Lacking TRPA1 cation channel impairs primary closure of a stromal incision injury in a mouse cornea.

Abstract

The cornea is a high sensory, innervated, avascular tissue that consists of epithelium, keratocytes, endothelium, and extracellular matrix. We evaluated the effects of gene knockout of the transient receptor potential ankyrin 1 (TRPA1), a membrane cation channel potentially activated by various external stimuli on the wound-healing process in corneal stroma following an incision injury in mice. TRPA1 protein was detected markedly in corneal epithelium and cells in the stroma in a healthy uninjured wild-type (WT) cornea.
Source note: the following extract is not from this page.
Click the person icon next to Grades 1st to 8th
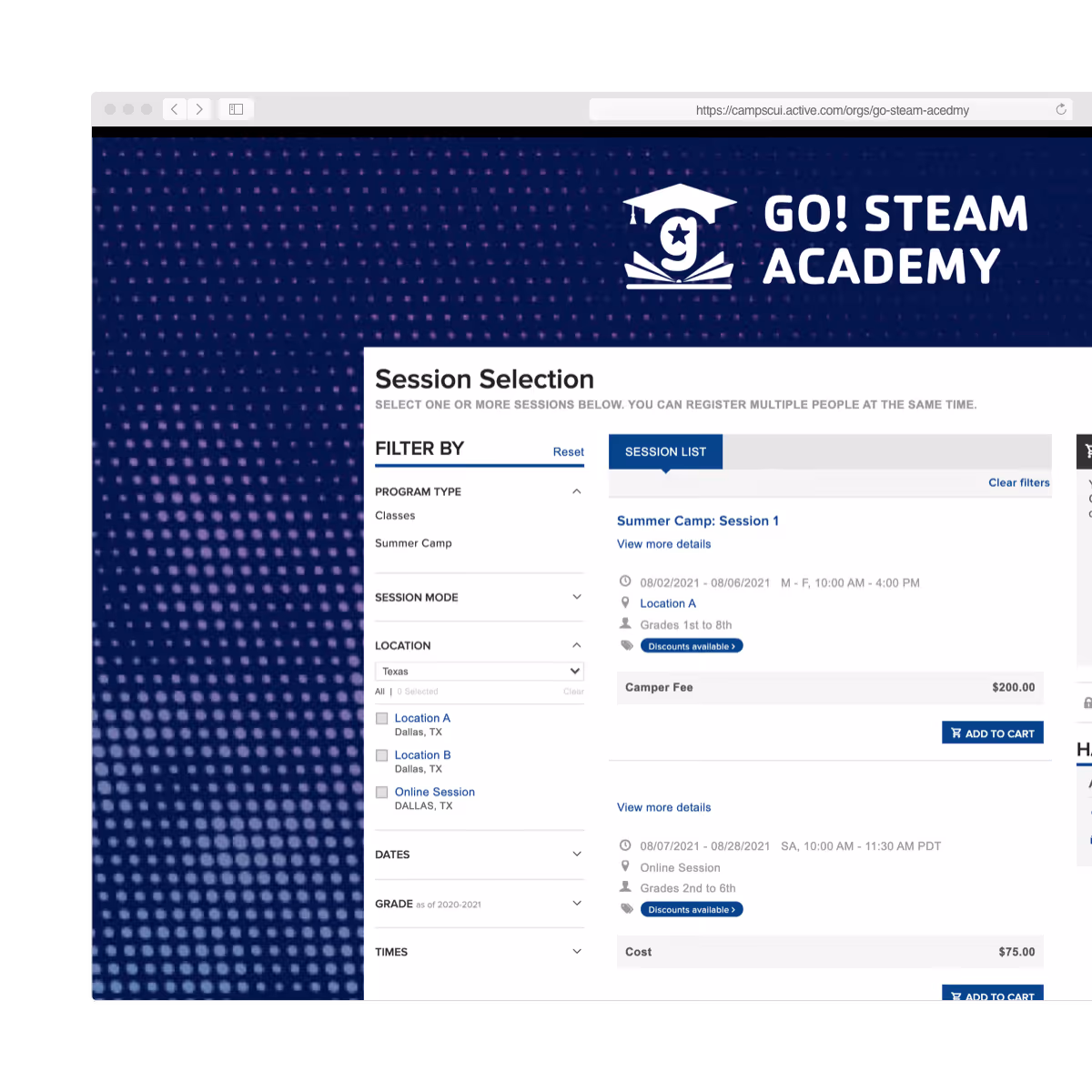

Deletion of TRPA1 gene function delayed wound closure of a full-thickness incision injury in corneal stroma. Peak of appearance of Sox10 (Schwann cell marker)-positive and Sox2- or p75- (both repair-type Schwann cell markers) expressing cells, in the healing stroma was at day 2 post-incision injury in a WT mouse, that was delayed in a TRPA1-knockout (KO) mouse during the healing process. Expression of TGFβ1 mRNA was suppressed, in association with reduction of p-Smad3 expression in stromal cells, by TRPA1 gene deletion. We also observed that the loss of TRPA1 suppressed the appearance of myofibroblasts and expression of collagen Ia1 and fibronectin in the healing stroma. In vitro gel culture study showed that chemical TRPA1 inhibition attenuated TGFβ-induced fibroblast contractility. These results indicate that TRPA1 is involved in the process of corneal stromal wound healing in response to tissue laceration in mice. The phenotype was associated with attenuation of generation of repair Schwann cells, of TGFβ signaling in stromal cells, keratocyte-myofibroblast transformation, and collagen type I expression. (241 words).